Edizioni Farepoesia, 2010




In molti testi di Contratto a termine ci sono allusioni a soggetti storici, dal Basso Evo (Eserciti s'affrontano ai limes sguarniti) alla Grande Guerra (Dell'Emilio - professore precario), dalle guerra puniche (I cavalieri di Annibale) alle campagne napoleoniche (Eureka; Il Grigio, vinta la sua battaglia a scacchi), dalla Resistenza (Sulla via Emilia) al maresciallo Tito (In quella casa Teresa ha trascorso). Nella sua prefazione Francesco Marotta parla dello "scontro" tra "memoria" e "presente". Quali sono per te i ricordi, personali e collettivi, che hanno valore e cosa invece del presente opera, tornando alle parole di Marotta, come un "rullo omologante"?
Premetto che a me la storia è sempre piaciuta molto e nutro sempre un grande interesse per le vicende storiche del passato. Quando scrivo una poesia mi viene spontaneo, naturale fare dei balzi temporali tra il presente e il passato. I miei personaggi sono legati al presente, alla contemporaneità, ma soffrono l’oblio del passato, della memoria. Io credo, parafrasando Primo Levi, che senza memoria storica siamo condannati a rivivere le stesse tragedie del passato. Quello che sta succedendo oggi, con la crisi, credo sia esempio lampante. Una società che dimentica il passato, le proprie tradizioni, da dove viene, è inevitabilmente condannata a perdersi, ad estinguersi. La mia non è una posizione da conservatore, anzi, penso che preservare il proprio territorio, la propria comunità, la terra, i luoghi storici ed artistici, in questa epoca “rullo”, sia una visione progressista.
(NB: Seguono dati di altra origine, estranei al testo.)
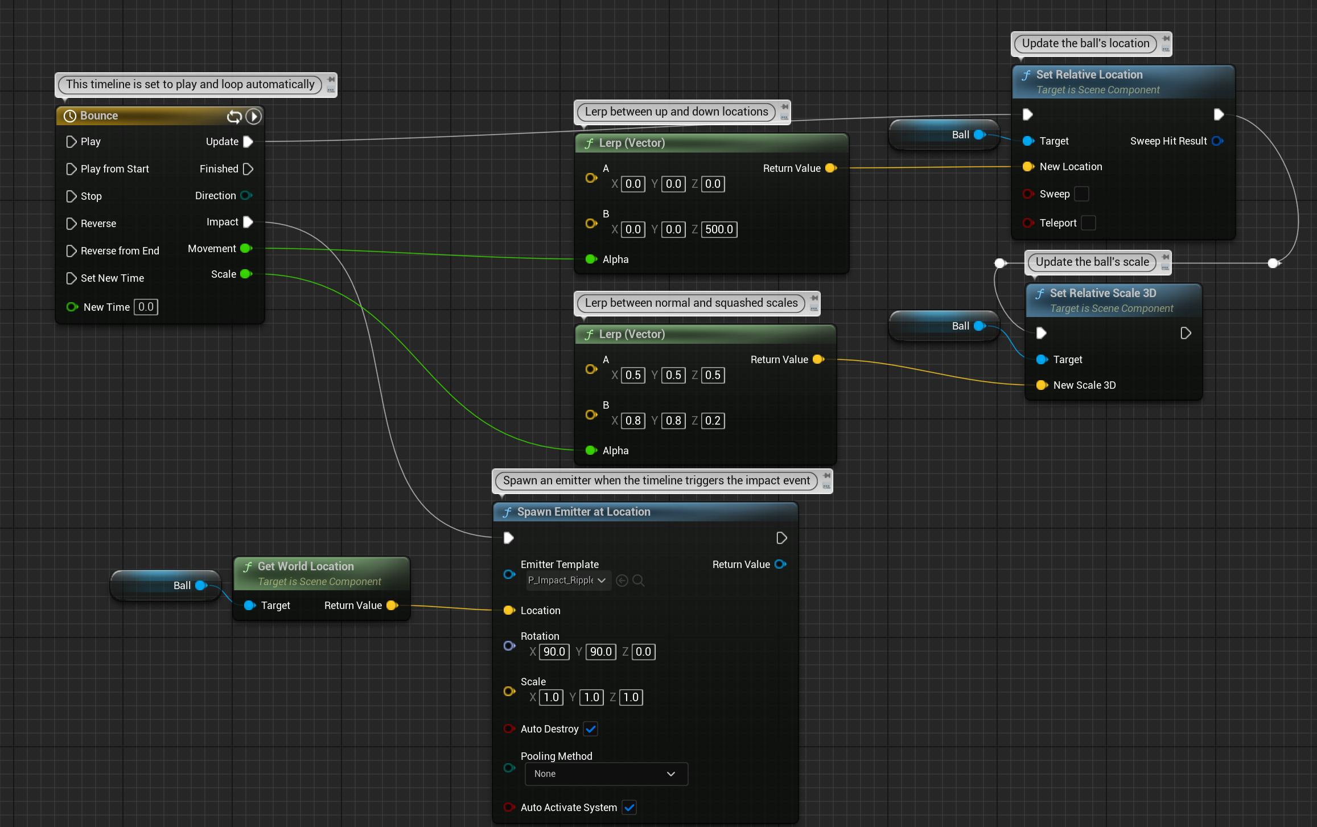Click the loop icon on the Bounce timeline
This screenshot has width=1317, height=827.
click(234, 117)
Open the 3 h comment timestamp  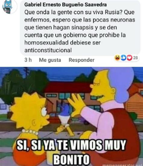[x=28, y=60]
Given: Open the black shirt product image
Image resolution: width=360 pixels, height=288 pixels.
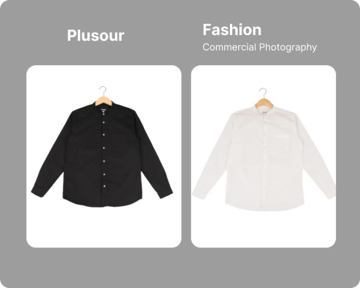Looking at the screenshot, I should point(104,156).
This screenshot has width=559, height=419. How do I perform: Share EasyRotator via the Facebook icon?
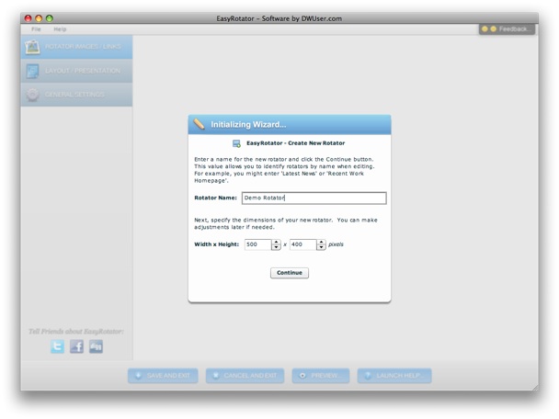(77, 346)
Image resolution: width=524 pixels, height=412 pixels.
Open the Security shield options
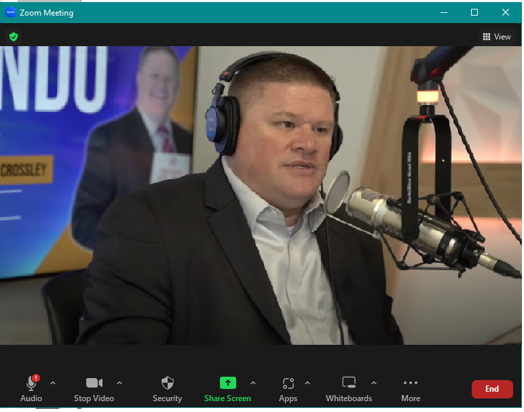(167, 383)
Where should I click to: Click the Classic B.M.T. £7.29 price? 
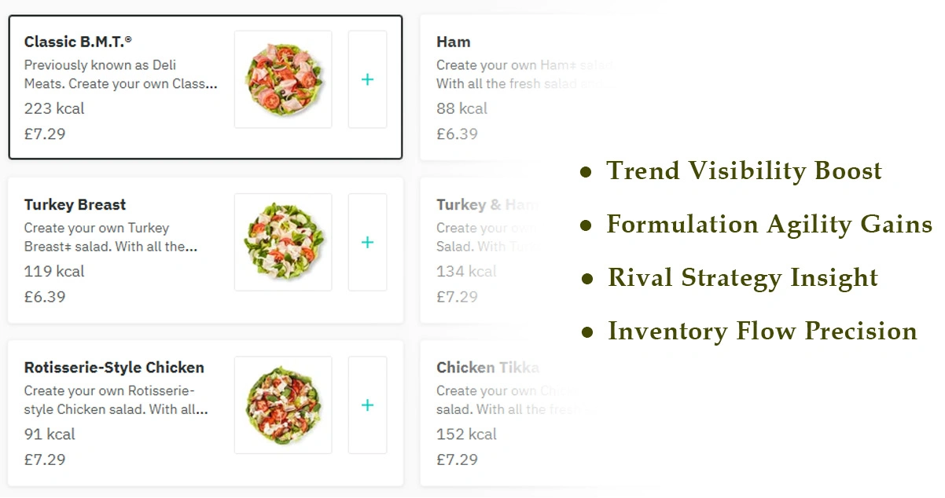tap(45, 134)
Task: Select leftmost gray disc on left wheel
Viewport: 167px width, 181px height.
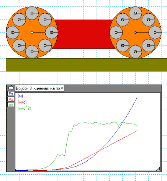Action: pyautogui.click(x=12, y=32)
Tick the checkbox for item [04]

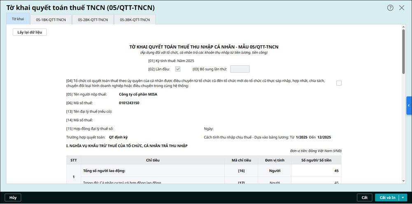click(x=339, y=83)
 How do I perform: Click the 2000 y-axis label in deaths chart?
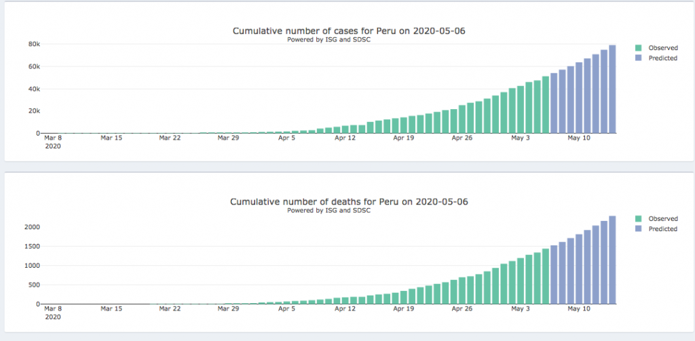(x=31, y=227)
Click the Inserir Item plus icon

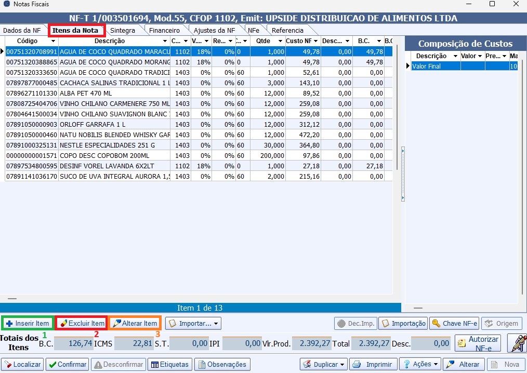click(9, 323)
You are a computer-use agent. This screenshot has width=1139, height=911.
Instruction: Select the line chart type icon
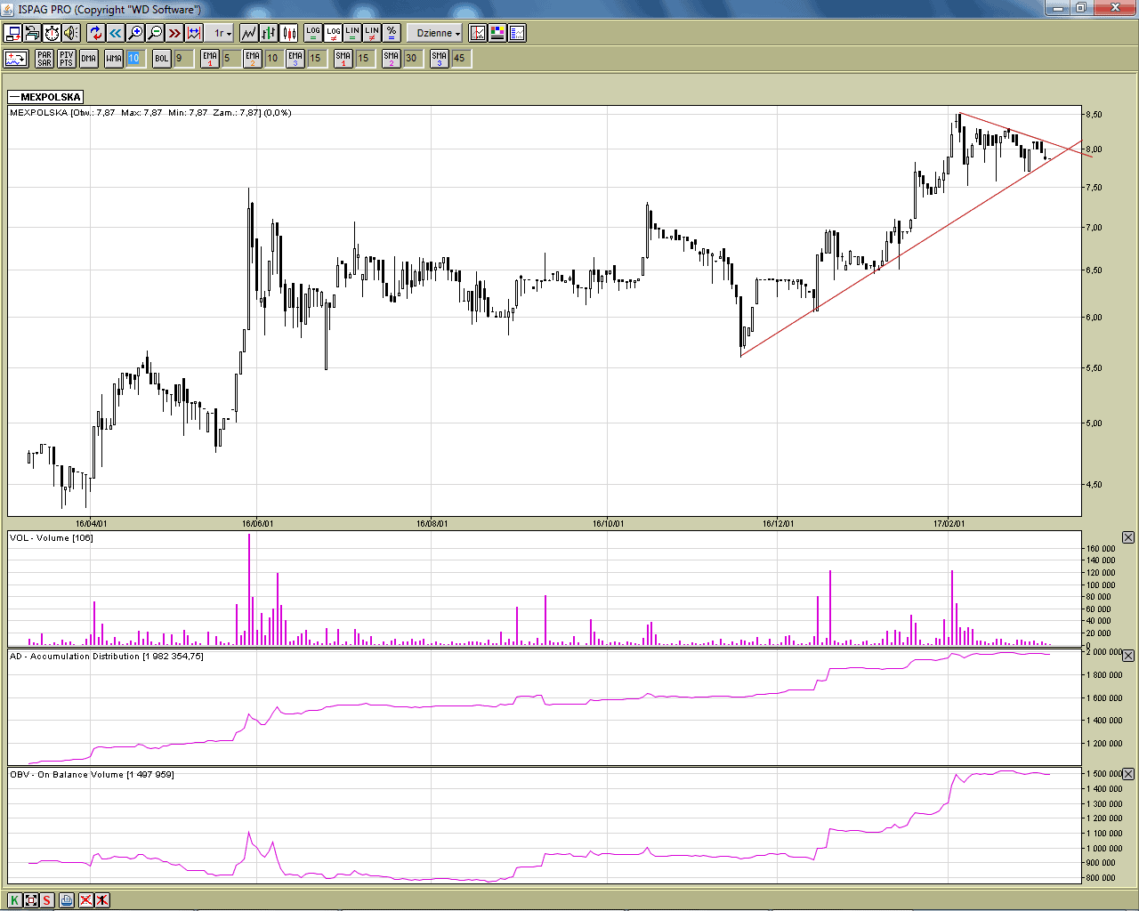pos(248,33)
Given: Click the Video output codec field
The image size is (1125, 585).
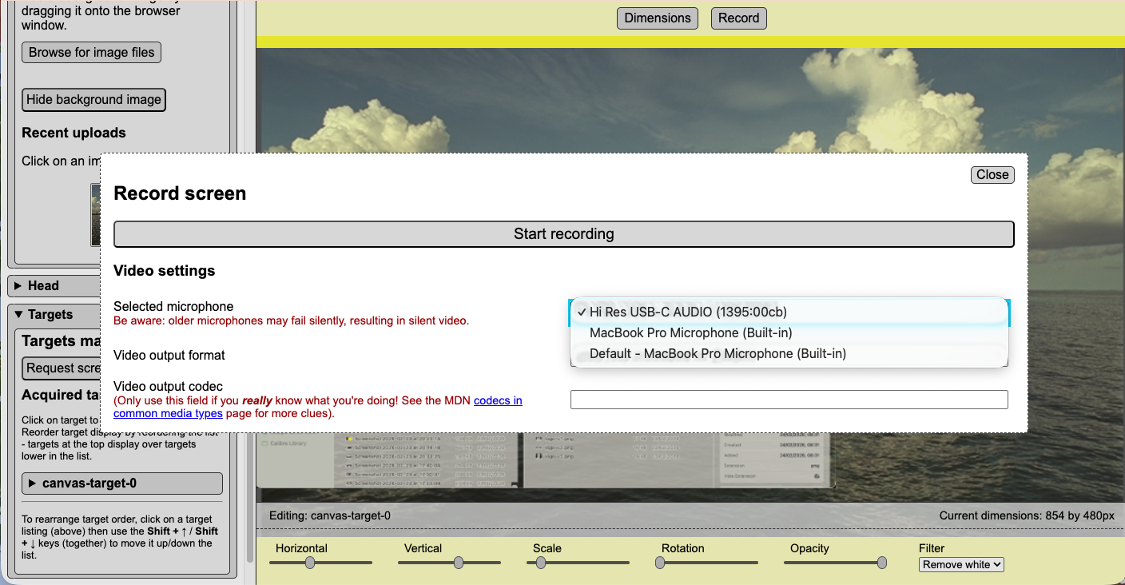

Sul blog La poesia e lo spirito Alessandro Ghignoli ha detto: 
Poesia e vita in Luca Ariano sono davvero la stessa cosa. (cit.)
È così? Daresti una definizione di poesia civile (o, se preferisci, sociale)? E qual è, secondo te, il dovere di un poeta?
Io scrivo sempre quello che sento, che vedo, che mi lascia qualcosa dentro che non necessariamente è il “bello”, anzi spesso è indignazione, “rabbia”, “schifo”, ma anche pietà ed umanità verso determinate persone. Io ho sempre cercato di vivere la poesia onestamente, senza ansie di “successo” o di arrivare chissà dove, forse Ghignoli intendeva questo. Io penso che la poesia sia civile o sociale, dipende dai punti di vista, quando si occupa, etimologicamente parlando, del civis, che è l’uomo al centro della comunità. Oggi, personalmente, non riesco a concepire una poesia che non sia civile o “politica” (sempre nel significato etimologico di polis) che cerchi di smuovere o denunciare qualcosa. Questo non vuol dire che io non apprezzi la poesia lirica, intimista tanto che, talvolta, capita anche a me di scrivere versi così, solo che, per mia inclinazione, preferisco il primo genere. 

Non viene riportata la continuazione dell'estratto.